* **Task objective**
Lay out the listing as a Markdown table with the columns Row and Line, covering everything from the line containing "2490x741 pixels. At" down to the line containing "pos(253,24)", and omit the pictures.

─── Information given ───

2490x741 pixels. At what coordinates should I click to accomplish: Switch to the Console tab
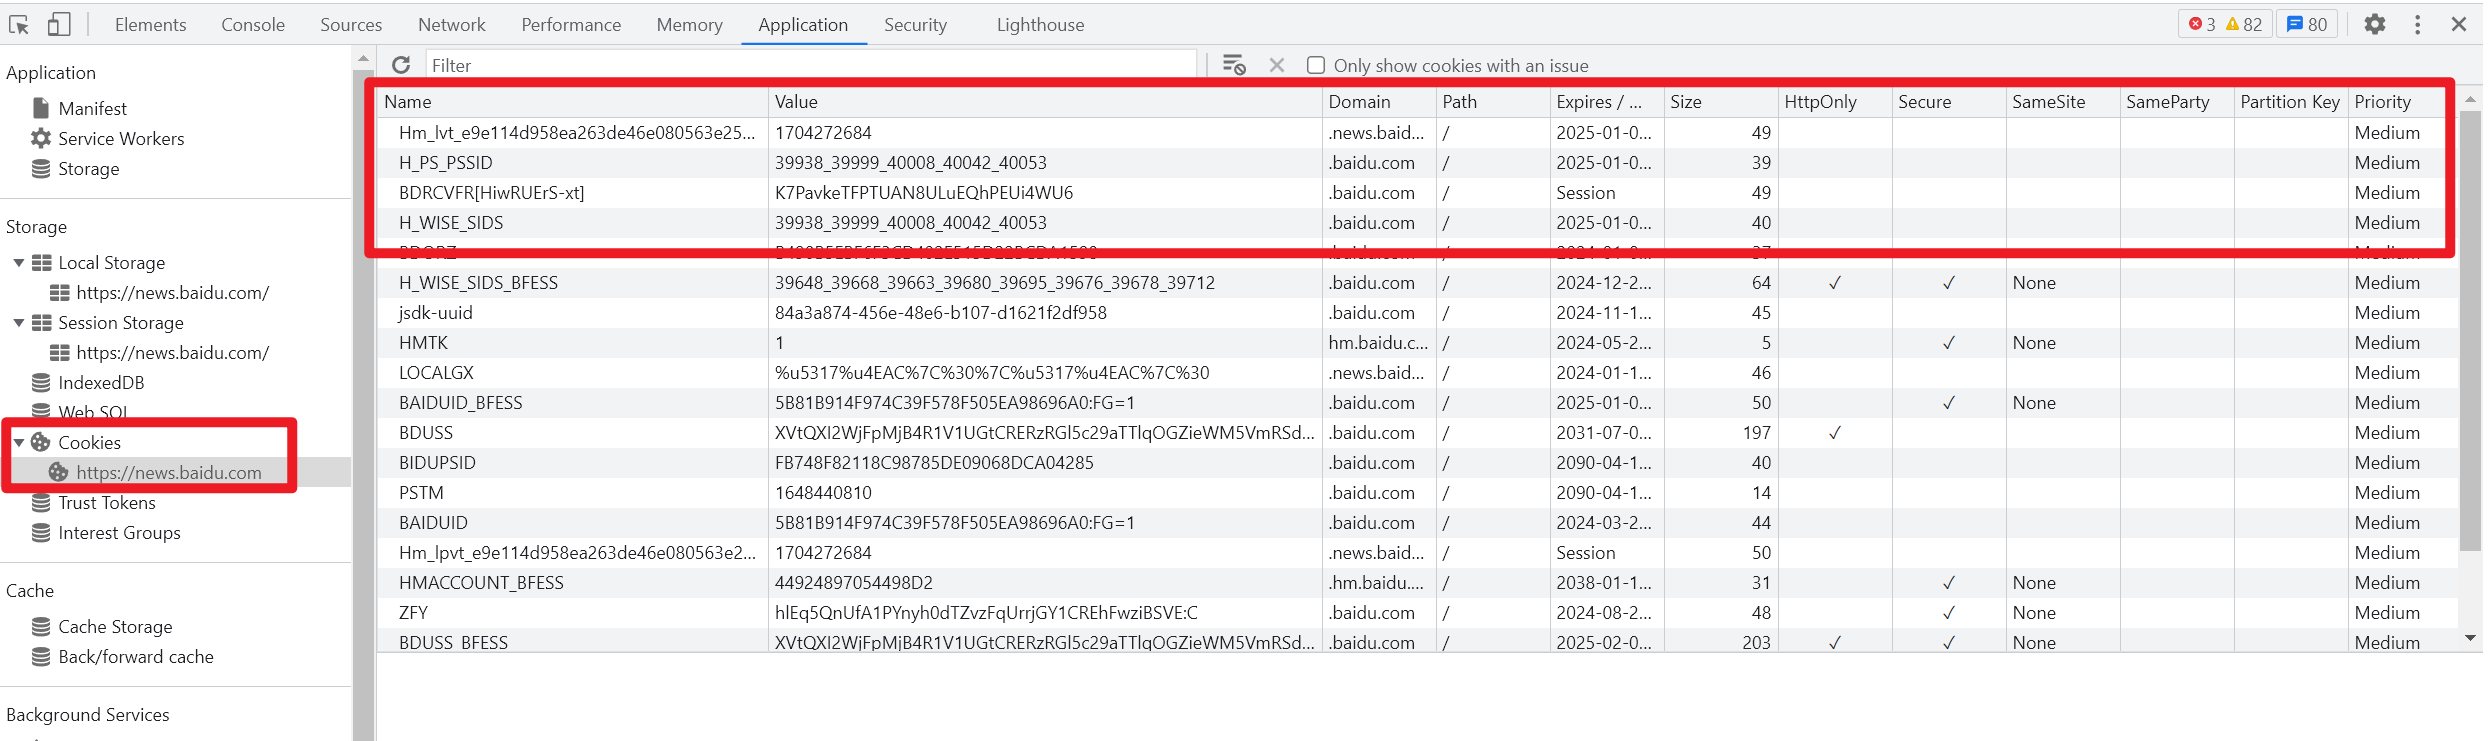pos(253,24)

───
─── Information given ───

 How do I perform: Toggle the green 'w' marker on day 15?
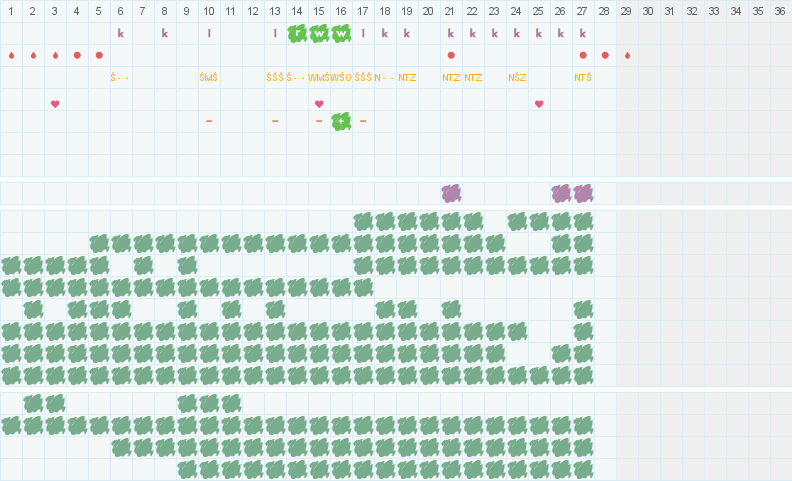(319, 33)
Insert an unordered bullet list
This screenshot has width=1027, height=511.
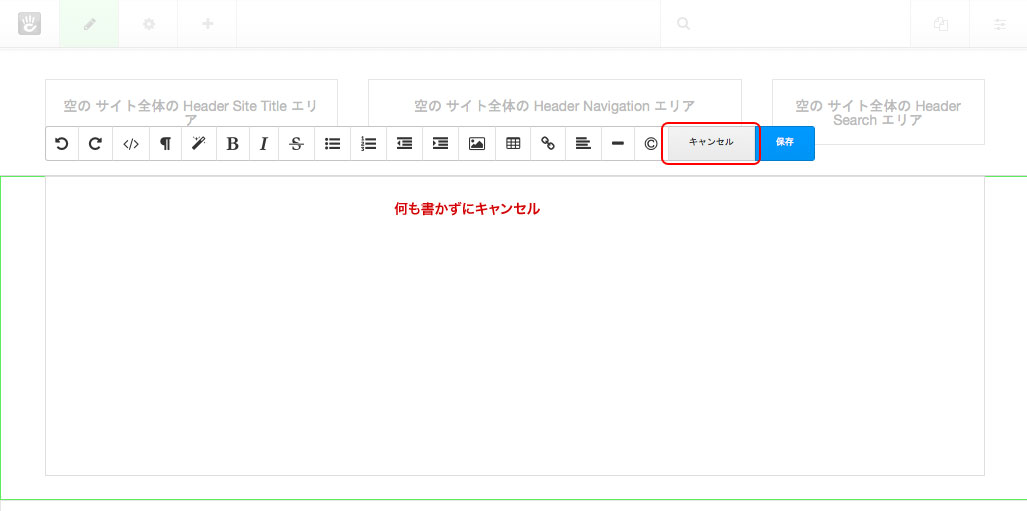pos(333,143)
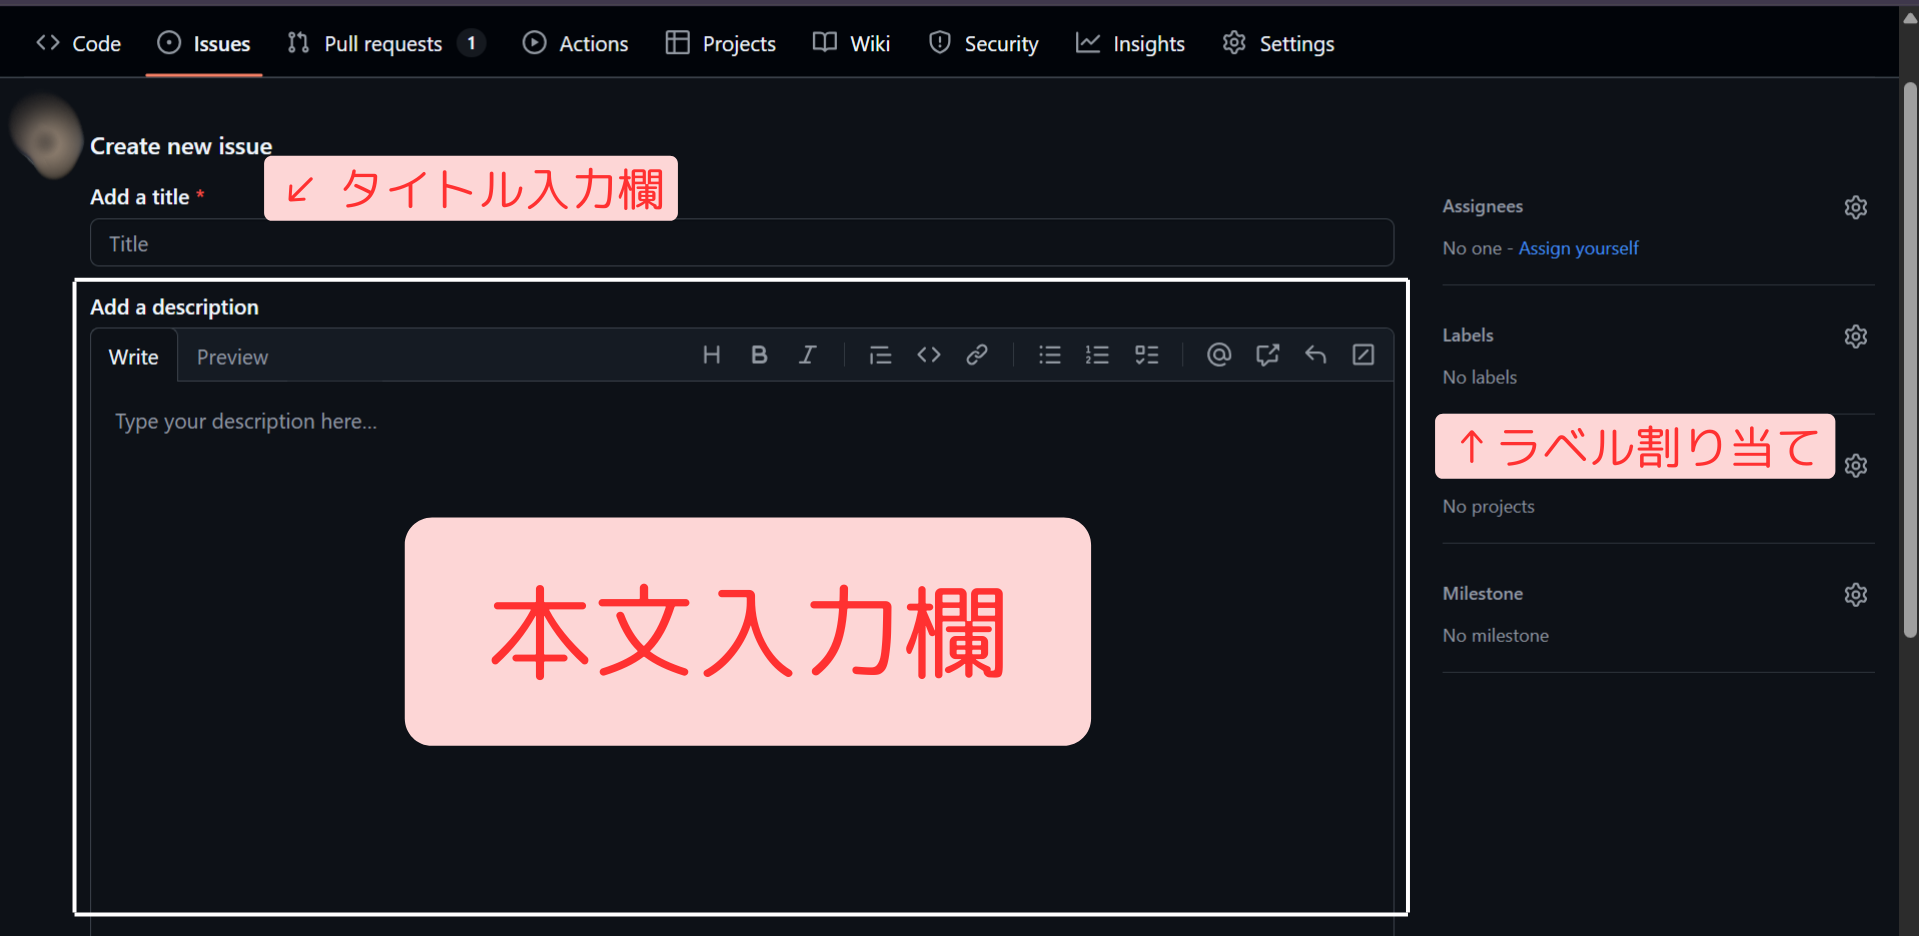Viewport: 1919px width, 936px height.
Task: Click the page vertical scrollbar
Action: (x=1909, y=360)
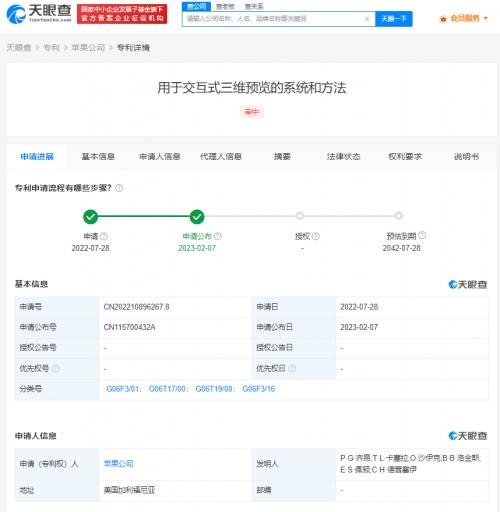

───
─── Information given ───

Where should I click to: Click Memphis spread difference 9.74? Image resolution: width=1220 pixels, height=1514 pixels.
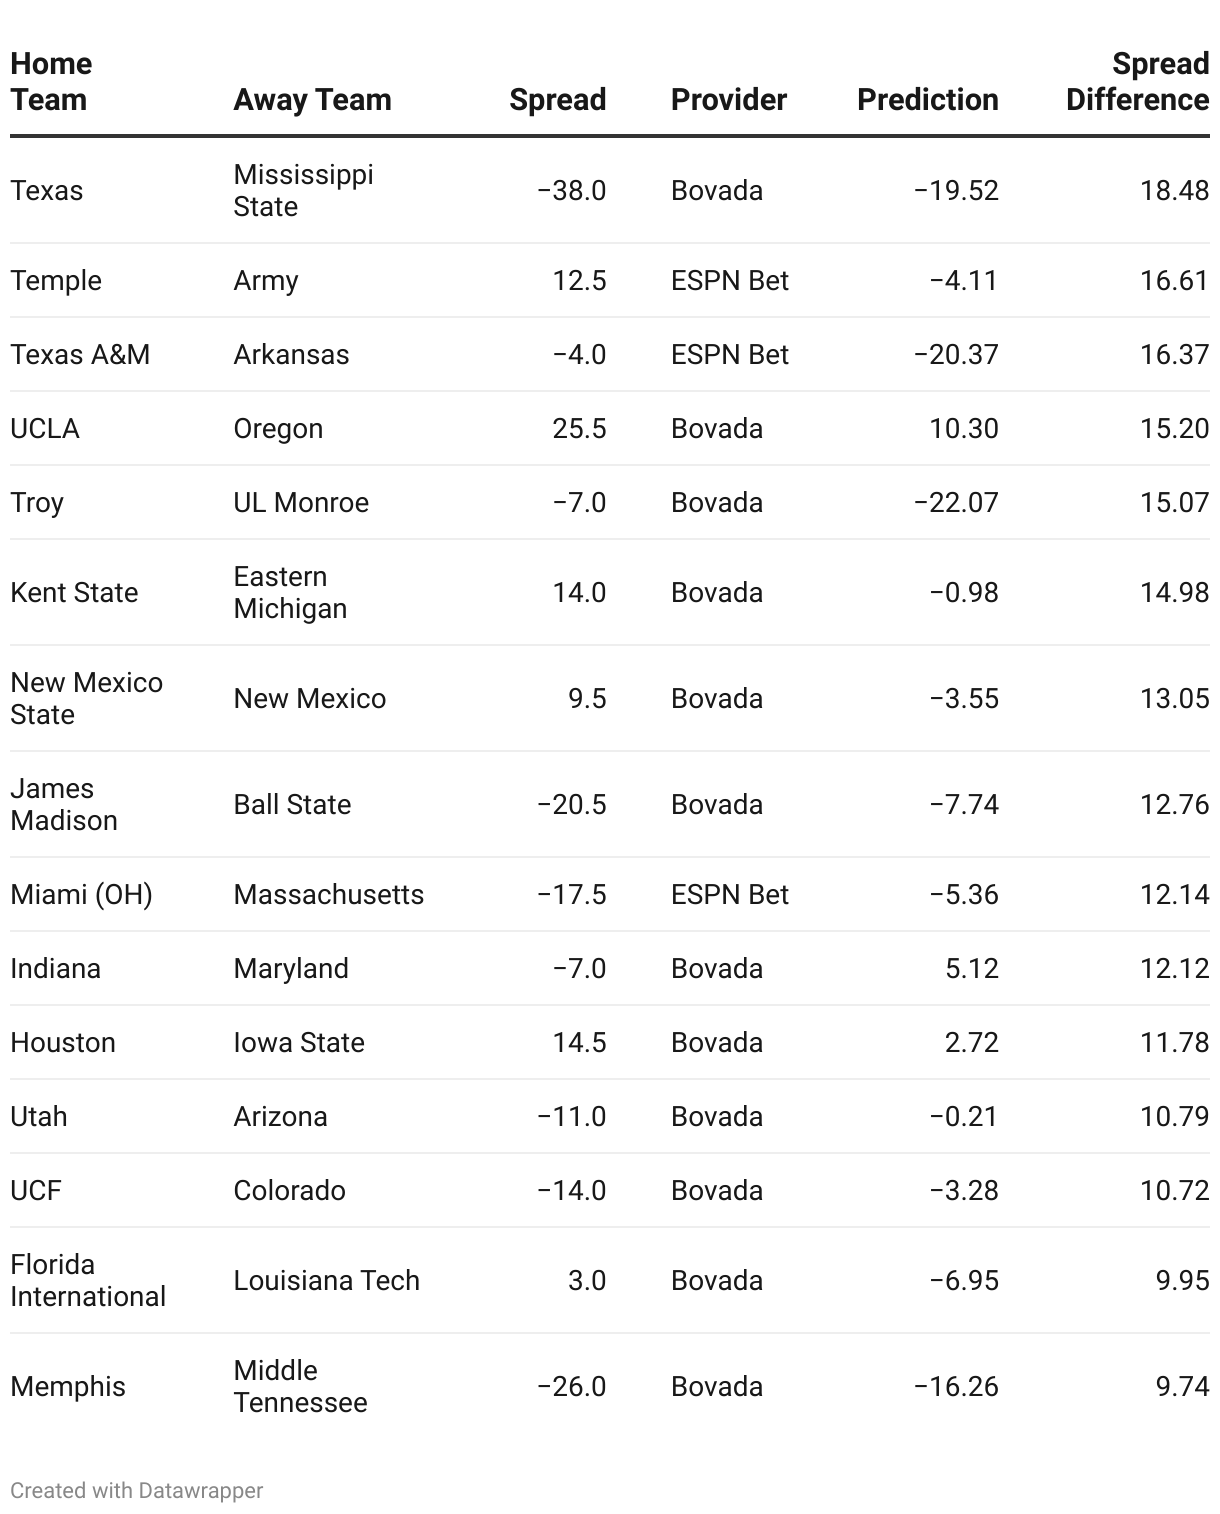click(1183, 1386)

───

* **Completed exercise**
| Row | Line |
|---|---|
| 1 | 2490x741 pixels. At what coordinates should I click to accomplish: Switch to the Console tab |
| 2 | pos(253,24) |